June 3, 2022 (ACP) — Nearly 370 American College of Physicians members converged on Washington, D.C., in person and virtually in May for the ACP annual Leadership Day advocacy event. They held hundreds of meetings with Congressional representatives and staff members, all with an eye toward using the power of the federal government to promote change for the better.

“We met with our nation's policymakers while sharing powerful stories from our practices and our patients to provide unique perspectives and influence the legislative process,” said Dr. Eileen M. Moser, an internal medicine physician and geriatrician in Hershey, Pennsylvania, a member of the ACP Board of Regents and president of the Board of Directors for ACP Services. “Our goal is to forward policies that improve health care for our patients and to reduce impediments and create conditions to allow us, as internal medicine physicians, to advance health and wellness for our patients.”

This year's Leadership Day was the first held in person since 2019 and allowed ACP members to once again make personal, one-on-one connections. “We're thrilled about the added energy and could see the heightened relationship-building that comes with the more intimate interaction of meeting face-to-face,” Moser said.

The two-day event began with training and education. “We honed our knowledge on key issues through excellent updates from ACP staff,” Moser noted. “We received training on how to use stories from our internal medicine practices to provide context to the policy issues we discuss and how to navigate difficult conversations and to remember to explicitly ask for support of discussed House and Senate bills. We were also provided background preparation to learn of our representative's membership on committees and sponsorship of bills that align with ACP interests.”

ACP also honored Minnesota internal medicine physician Dr. Sally Berryman with the Richard Neubauer Advocate for Internal Medicine Award and presented Oregon Senator Ron Wyden with the Joseph F. Boyle Award for Distinguished Public Service in honor of his outstanding work in support of health care.

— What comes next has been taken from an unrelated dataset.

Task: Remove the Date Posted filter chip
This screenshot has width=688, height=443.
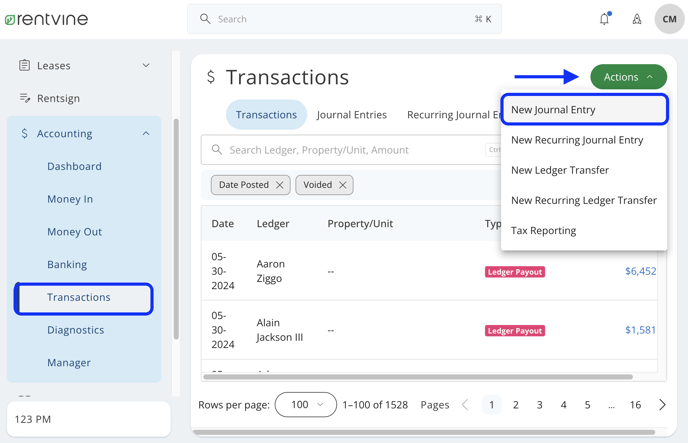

Then, the 369 attendees from 44 states and the District of Columbia spent the next day fanning out across Capitol Hill in person and via virtual sessions. “In total, we had 399 congressional meetings — 85 Senate meetings and 314 House meetings. We visited 206 Democratic offices, 191 Republican offices and two offices of independents,” Moser explained.

Major topics included improving access to health coverage, reducing the cost of prescription drugs, supporting public health initiatives, ensuring Medicare payments recognize and support the value of care provided by internal medicine specialists, and supporting ACP members on the front lines of patient care including international medical graduates.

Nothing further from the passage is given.